# How to Work with Paragraph Detection and Justification in Tesseract OCR

> Learn how Tesseract OCR detects paragraph boundaries and exposes justification properties via C++ and C APIs. Optimize your text analysis today.

- Repository: [tesseract-ocr/tesseract](https://github.com/tesseract-ocr/tesseract)
- Tags: how-to-guide
- Published: 2026-03-02

---

**Tesseract detects paragraph boundaries during layout analysis and exposes justification properties (left, center, right, or unknown) through the `ResultIterator` C++ API or the `TessResultIteratorParagraphInfo` C API function.**

The tesseract-ocr/tesseract engine constructs a geometric model for every paragraph it discovers during page layout analysis. This model captures justification alignment, first-line indentation, and body-line offsets, enabling you to extract structured text with preserved formatting. Understanding how to access these paragraph-level properties is essential for document layout analysis and text reflow applications.

## Understanding the Paragraph Geometric Model

During layout analysis, the detector in [`src/ccmain/paragraphs.cpp`](https://github.com/tesseract-ocr/tesseract/blob/main/src/ccmain/paragraphs.cpp) examines contiguous blocks of text lines and creates a `ParagraphModel` instance for each paragraph. This model is defined in [`src/ccstruct/ocrpara.h`](https://github.com/tesseract-ocr/tesseract/blob/main/src/ccstruct/ocrpara.h) and classifies lines as either **START** (first line) or **BODY** (continuation lines) via the `RowScratchRegisters` structure.

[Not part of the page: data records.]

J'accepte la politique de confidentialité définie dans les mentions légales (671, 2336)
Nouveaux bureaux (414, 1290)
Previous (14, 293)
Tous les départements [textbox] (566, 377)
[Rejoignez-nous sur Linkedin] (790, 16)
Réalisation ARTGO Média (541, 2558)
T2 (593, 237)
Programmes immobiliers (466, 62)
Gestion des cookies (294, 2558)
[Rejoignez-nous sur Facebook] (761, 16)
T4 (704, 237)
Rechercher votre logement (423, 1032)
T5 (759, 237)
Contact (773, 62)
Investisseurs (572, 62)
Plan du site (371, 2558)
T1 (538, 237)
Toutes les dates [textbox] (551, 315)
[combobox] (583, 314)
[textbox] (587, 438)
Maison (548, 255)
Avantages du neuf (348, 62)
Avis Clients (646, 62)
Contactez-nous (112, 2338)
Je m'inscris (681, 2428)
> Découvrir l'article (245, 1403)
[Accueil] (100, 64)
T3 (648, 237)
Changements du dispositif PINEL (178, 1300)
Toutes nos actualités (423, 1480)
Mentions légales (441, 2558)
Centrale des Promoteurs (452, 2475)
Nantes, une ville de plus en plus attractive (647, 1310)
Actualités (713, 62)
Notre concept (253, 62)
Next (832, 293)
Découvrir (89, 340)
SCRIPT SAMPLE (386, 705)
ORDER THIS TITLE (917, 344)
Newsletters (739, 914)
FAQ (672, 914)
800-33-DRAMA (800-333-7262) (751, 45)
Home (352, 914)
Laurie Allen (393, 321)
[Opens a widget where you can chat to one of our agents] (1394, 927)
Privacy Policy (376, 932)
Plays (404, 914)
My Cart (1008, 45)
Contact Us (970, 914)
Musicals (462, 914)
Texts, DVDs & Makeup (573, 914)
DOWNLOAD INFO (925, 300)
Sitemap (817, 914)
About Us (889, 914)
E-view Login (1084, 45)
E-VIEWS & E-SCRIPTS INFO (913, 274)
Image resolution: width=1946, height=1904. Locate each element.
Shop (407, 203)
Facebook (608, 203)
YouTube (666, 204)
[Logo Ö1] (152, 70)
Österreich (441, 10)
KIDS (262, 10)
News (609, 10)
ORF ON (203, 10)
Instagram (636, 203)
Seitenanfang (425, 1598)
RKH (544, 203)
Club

The model tracks three geometric properties:

- **Justification**: Alignment classification as `JUSTIFICATION_LEFT`, `JUSTIFICATION_CENTER`, `JUSTIFICATION_RIGHT`, or `JUSTIFICATION_UNKNOWN` (defined in [`include/tesseract/publictypes.h`](https://github.com/tesseract-ocr/tesseract/blob/main/include/tesseract/publictypes.h))
- **First-line indent**: Horizontal offset of the paragraph's first line relative to the block margin
- **Body-line indent**: Horizontal offset applied to all subsequent lines in the paragraph

A pixel tolerance value is used when comparing measured indents against the model to handle minor variations in document scanning.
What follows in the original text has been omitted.